Oct 26, 2020
NHL players feeling financial pinch in free agency
To say the 2020 version of free agency had little precedent is probably an understatement. The ongoing pandemic has really stung at the National Hockey League’s bottom line, and the business uncertainty facing teams around the league has had a substantial chilling effect on the market. Travis Yost has more.
By Travis Yost
To say the 2020 version of free agency had little precedent is probably an understatement. The ongoing pandemic has really stung at the National Hockey League’s bottom line, and the business uncertainty facing teams around the league has had a substantial chilling effect on the market.
That’s not to say that players and teams aren’t figuring out ways to get deals done – the opposite, in fact, appears to be true.
The player’s perspective is particularly interesting because incentives have started to change. Some players have actively chased job security. Others, perhaps a group more optimistic about the future and willing to bet on themselves, have signed short-term deals to try and catch free agency at another time. We have seen household names like Taylor Hall, Sam Reinhart and Tyson Barrie sign one-year deals, effectively punting on free agency for another year.
On the other side of the table, front offices are starting to feel serious financial squeeze. The cash-poor teams that were already hurting before the stoppage of the 2020-21 regular season have been predictably quiet in the market. But so too have some of the bigger-market teams, those that tend to spend aggressively to the salary cap on an annual basis.
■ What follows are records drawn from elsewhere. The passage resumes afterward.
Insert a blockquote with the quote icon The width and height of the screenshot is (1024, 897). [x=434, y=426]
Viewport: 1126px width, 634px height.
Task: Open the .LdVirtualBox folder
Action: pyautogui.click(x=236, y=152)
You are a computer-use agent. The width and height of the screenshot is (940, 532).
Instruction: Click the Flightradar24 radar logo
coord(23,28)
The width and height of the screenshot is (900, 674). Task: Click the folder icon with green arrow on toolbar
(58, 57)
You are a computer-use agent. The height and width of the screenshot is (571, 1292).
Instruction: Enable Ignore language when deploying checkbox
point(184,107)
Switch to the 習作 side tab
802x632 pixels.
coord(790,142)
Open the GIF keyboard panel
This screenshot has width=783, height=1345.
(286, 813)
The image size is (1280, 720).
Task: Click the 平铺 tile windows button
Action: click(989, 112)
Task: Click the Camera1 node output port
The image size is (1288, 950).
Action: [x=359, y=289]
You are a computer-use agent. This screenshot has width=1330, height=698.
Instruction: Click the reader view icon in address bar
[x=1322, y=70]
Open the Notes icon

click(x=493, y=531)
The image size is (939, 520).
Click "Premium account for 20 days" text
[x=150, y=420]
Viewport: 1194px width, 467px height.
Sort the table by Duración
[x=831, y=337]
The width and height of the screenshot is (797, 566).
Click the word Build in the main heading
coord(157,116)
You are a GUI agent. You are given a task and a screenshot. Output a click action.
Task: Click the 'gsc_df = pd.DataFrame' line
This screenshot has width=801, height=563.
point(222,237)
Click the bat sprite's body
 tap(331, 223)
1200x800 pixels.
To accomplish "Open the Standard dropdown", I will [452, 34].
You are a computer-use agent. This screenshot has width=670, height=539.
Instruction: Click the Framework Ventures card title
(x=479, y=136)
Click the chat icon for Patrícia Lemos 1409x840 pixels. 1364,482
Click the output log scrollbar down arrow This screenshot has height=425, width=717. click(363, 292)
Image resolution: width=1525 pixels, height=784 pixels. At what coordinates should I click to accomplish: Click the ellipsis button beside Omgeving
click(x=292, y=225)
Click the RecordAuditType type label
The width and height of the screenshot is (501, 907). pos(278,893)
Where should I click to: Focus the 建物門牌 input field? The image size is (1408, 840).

With such cap inflexibility, most of the teams that had the cash to offer big-name free agents held out. And in the lone instance where a team was able to offer the moon – the Vegas Golden Knights brought in defenceman Alex Pietrangelo on a lucrative seven-year, $61.6 million deal – the move was preceded by a series of cap casualties, including the trading of defenceman Nate Schmidt and forward Paul Stastny.
Year to year, there will always be volatility in how the market behaves. One of the obvious drivers of that is talent at a position level. Three years ago, teams spent wildly on an impressive free agent class for defencemen. This year, the goaltender market was flush, with a number of teams in need of addressing the position.
But at aggregate, it becomes clear that players have been materially impacted by the economic uncertainty, and the class has signed comparatively cheap deals:
The forward class, year over year, saw a 50 per cent reduction in the total value of their contracts. If we use $20-million as a baseline for a high-value contract, only two forwards – Brendan Gallagher and Josh Anderson, both of whom inked in Montreal – would qualify this season, and Gallagher’s contract was an extension a year before contract expiry. Eleven forwards (headlined by Artemi Panarin’s $81-million contract in New York) would have qualified in 2019; the year before that, 10 (John Tavares, $77-million).
Perhaps the most important data point for the players more broadly though is term length. If we look at the length of the contracts signed over the past three years, the average term dropped from about 3.5 years in 2018 to just 2.7 years in 2019. If you look at term of contract signed by number of years, the shortening of contracts becomes obvious:
No one in particular benefits from this type of off-season. Teams are being much more conservative with their cash, but most of that is borne from substantial revenue headwinds last season and grim revenue forecasts still on the horizon.
This is not breaking news, but owners tend to prefer making money to losing money. And players, of course, like when the league is profitable. They share in hockey-related revenue and linearly benefit from growth through their paycheque.
We all expected a tough October for this free agent class, but I’m not sure how well tuned in the hockey community is to the size of these pay cuts the players have taken.
More than that, you have to wonder if this sort of economic shift will last longer than 2020. We are already anticipating a substantially impacted regular season that may include an all-Canadian division and tremendous doubt about next year’s gate revenue – gate revenue that may even be non-existent in certain markets.